───── DATA SHOWN

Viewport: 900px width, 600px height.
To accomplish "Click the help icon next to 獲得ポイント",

──────────
───── DATA SHOWN

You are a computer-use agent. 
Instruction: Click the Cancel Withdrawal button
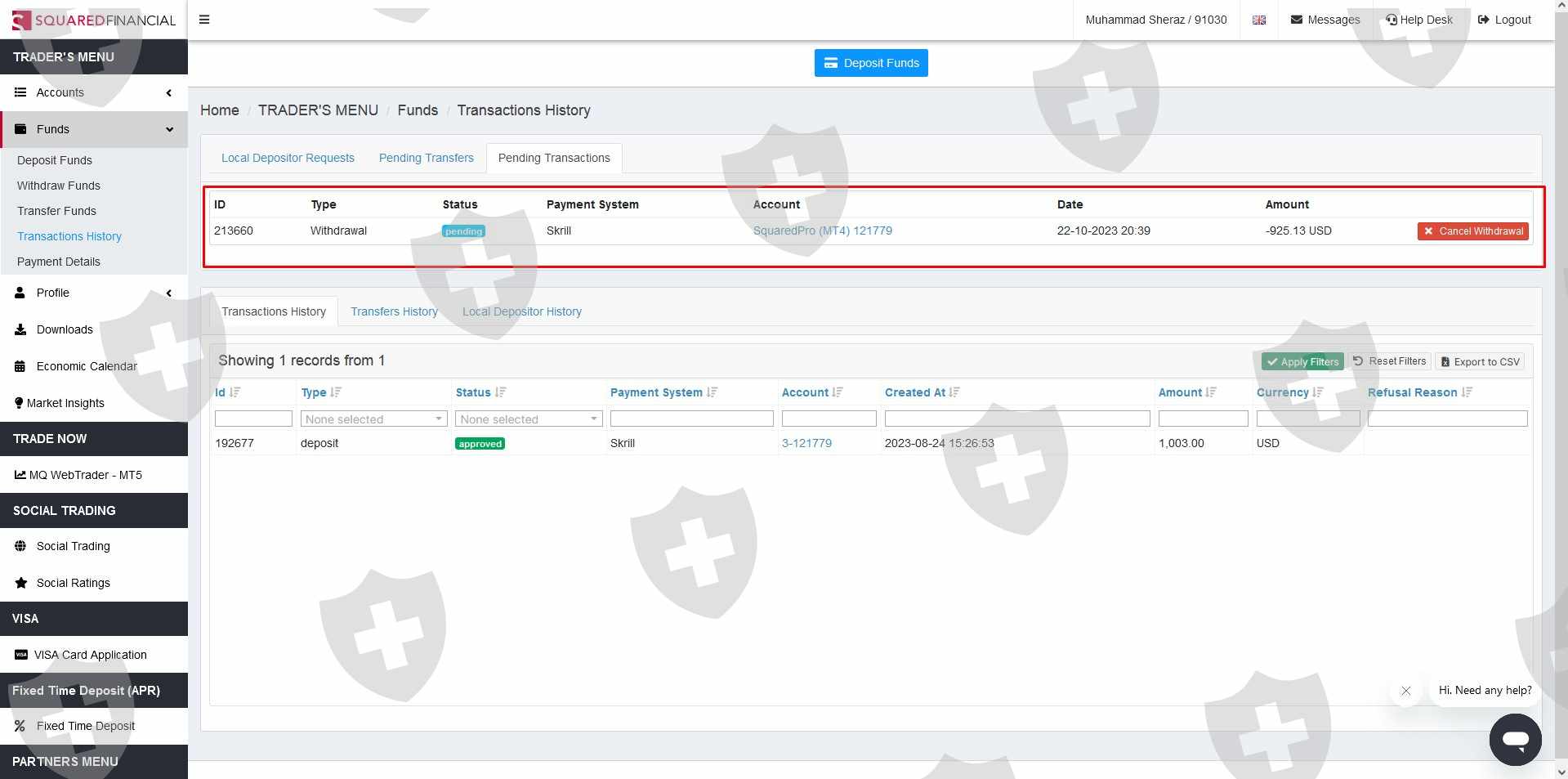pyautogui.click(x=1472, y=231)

──────────

- PROBLEM -
Format the items between the lines holding "You are a computer-use agent." and "pyautogui.click(x=1472, y=231)", inclusive, as a JSON list of strings with one string per line and no blank lines. Omit the pictures from the answer.

- FULL SOLUTION -
[
  "You are a computer-use agent. ",
  "Instruction: Click the Cancel Withdrawal button",
  "pyautogui.click(x=1472, y=231)"
]